Flash floods are natural disasters that significantly threaten communities and infrastructure worldwide. Flash flood early warning systems (FFEWS) have been developed to mitigate the negative impacts of flash floods. These systems rely on monitoring and forecasting weather conditions and providing timely warnings to potentially affected communities. However, their effectiveness in reducing disaster risks needs to be better established. This chapter aims to critically review flash flood early warning systems, examining their strengths, limitations, and challenges associated with their implementation and proposing an improved framework and algorithm for an early warning system to mitigate some of the challenges encountered in previous systems. By delving into the current state of these systems, their components, and the factors influencing their effectiveness, this chapter seeks to enhance our understanding of EWS and contribute to developing more robust and efficient strategies for mitigating the impacts of flash floods.
TopIntroduction
Flash floods are rapid-onset natural disasters caused by heavy rainfall, often leading to landslides, mudflows, and damage to infrastructure (Sene, 2012; Elkhrachy, 2015). Climate change projections suggest an increase in intense rainfall, potentially exacerbating flash flooding (Zhang et al., 2021). Additionally, urbanization has expanded the vulnerable population. Effective flash flood forecasting requires accurate rainfall forecasts and an understanding of the hydrological processes in catchments. Small catchments are prone to flash floods due to steep slopes, saturated soils, and impermeable surfaces. However, many of these catchments lack monitoring data, posing challenges for hydrological modeling (Hapuarachchi & Wang, 2008).

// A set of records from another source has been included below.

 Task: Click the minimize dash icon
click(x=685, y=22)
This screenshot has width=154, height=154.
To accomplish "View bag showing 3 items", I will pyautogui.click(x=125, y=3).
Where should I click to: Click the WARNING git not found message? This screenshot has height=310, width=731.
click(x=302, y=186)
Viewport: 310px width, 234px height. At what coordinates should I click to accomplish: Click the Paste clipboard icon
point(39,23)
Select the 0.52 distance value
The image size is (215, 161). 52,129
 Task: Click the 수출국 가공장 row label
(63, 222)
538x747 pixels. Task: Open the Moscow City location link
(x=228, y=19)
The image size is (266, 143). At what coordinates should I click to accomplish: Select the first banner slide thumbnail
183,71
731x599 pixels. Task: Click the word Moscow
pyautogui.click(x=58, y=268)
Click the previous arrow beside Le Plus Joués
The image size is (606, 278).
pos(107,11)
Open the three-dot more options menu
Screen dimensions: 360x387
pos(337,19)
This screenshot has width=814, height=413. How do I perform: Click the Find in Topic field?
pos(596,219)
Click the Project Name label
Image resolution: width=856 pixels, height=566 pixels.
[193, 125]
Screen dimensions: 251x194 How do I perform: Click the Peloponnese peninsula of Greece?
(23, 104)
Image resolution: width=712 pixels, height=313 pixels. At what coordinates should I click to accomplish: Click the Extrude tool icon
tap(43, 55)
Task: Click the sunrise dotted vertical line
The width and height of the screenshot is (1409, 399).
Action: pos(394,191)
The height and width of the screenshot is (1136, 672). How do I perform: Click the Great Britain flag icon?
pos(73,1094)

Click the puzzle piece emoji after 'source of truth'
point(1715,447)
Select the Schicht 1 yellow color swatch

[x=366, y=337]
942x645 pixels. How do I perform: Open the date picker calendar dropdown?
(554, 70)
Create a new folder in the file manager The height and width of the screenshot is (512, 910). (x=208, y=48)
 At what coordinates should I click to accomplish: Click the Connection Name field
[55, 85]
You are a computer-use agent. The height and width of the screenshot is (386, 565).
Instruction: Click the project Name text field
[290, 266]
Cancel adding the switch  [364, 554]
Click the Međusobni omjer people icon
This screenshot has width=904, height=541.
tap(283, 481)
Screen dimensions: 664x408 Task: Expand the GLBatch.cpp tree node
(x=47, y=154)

In March 2023, heavy rains brought relief and devastation to the drought-stricken Horn of Africa (Emily, 2023). While parts of Ethiopia received higher-than-usual rainfall, bringing much-needed respite from the prolonged period of extreme drought, the torrential downpours led to flash flooding in Ethiopia and Somalia. Tragically, several lives were lost, and around 300,000 people were affected by the sudden deluge (Emily, 2023; Crop Monitor GEOGLAM, 2023, June). The juxtaposition of severe drought and destructive floods underscores the unpredictable and extreme nature of weather events in the region.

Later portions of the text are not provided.